Students must maintain a cumulative GPA of 3.0 on a scale during their course of study. A maximum of four hours of C (2.0) grades (a grade of C- or lower will not be acceptable) is applicable to an ENS degree, provided each hour of C is balanced by an hour of A (a grade of A- will not be accepted), and an approved Student Petition form is on file in the Office of Records and Registration. Failure to maintain an overall graduate grade point average of 3.0 or higher will result in initiation of academic dismissal by the Department of Environmental Studies. Courses that are offered on a letter-grade basis must be taken for a letter grade.
NOTE: Students also should refer to the campus policy on Grades Acceptable Toward Master’s Degrees section of this catalog.
MS candidates, with the assistance of their advisors and graduate committees, are required to complete one of the three available closure options. For some ENS students, the culminating experience of graduate-level work is a formal thesis. Other ENS students develop a substantial and carefully-designed graduate project, such as an interpretive plan for a nature center, an exhibit for a museum or visitors’ center, a film or multimedia show with supportive materials, or a finished and well-researched draft of environmental legislation or policy. ENS students are required to present and defend their thesis/graduate project proposal and completed thesis/graduate project before the graduate committee. The third closure option is the Capstone Closure course.

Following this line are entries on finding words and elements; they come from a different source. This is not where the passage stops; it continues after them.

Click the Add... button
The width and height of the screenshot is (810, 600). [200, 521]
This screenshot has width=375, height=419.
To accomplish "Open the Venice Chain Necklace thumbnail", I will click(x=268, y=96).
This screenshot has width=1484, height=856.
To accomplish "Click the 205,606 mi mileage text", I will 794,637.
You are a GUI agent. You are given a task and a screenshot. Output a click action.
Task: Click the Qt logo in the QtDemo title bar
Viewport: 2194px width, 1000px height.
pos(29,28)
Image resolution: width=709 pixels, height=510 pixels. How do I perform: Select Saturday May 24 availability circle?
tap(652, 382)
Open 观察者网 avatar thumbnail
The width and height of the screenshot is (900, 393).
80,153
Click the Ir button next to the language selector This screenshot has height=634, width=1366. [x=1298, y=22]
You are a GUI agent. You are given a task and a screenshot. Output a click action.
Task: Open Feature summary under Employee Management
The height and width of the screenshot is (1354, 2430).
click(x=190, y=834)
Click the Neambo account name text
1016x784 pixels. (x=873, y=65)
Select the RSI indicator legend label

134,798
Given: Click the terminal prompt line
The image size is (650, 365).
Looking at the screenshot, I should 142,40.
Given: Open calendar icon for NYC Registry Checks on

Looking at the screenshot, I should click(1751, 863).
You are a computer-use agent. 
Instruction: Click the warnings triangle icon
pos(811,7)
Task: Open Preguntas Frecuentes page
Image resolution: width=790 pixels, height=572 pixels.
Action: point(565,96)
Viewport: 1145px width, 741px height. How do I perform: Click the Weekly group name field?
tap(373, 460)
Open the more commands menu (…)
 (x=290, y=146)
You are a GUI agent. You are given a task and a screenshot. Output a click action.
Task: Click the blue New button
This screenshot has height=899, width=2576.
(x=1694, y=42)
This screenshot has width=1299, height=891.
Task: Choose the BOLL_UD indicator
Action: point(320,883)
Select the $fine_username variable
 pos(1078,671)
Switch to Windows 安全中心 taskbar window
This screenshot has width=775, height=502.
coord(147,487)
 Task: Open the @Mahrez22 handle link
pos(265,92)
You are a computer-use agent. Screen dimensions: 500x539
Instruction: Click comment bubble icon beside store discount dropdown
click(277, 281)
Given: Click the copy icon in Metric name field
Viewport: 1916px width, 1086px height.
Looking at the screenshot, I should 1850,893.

The Capstone Closure option is not available to students in the General Environmental Science Concentration. The Capstone Closure option involves the completion of a 240-hour professional internship while enrolled in ENS 550. Before enrolling in ENS 550, capstone students must identify a suitable internship site and develop an internship plan in consultation with their internship site supervisor and the capstone instructor. The capstone instructor determines whether the proposed internship activities and learning goals meet departmental standards. Prior approval of the internship plan is required in order to register for ENS 550. While enrolled in ENS 550, students submit regular progress reports and complete a final capstone presentation and a comprehensive final capstone report summarizing and analyzing their accomplishments and learning experiences during the internship.
Students enroll for thesis or graduate project credit hours with the approval of their thesis/graduate project advisor. Students must enroll in a total of four credit hours of closure; however, they may accrue the total in increments (thesis and graduate project only). Once students begin taking closure hours, they are required by campus policy to be enrolled in at least one closure hour per regular semester (fall and spring) until the four-credit hour closure requirement is completed. If the closure exercise is not completed by the time four credit hours have been completed, students must register for zero credit hours (one billable hour) of ENS 511, ENS 529, or ENS 557 (as applicable) in all subsequent regular semesters (fall and spring) until the closure exercise is completed.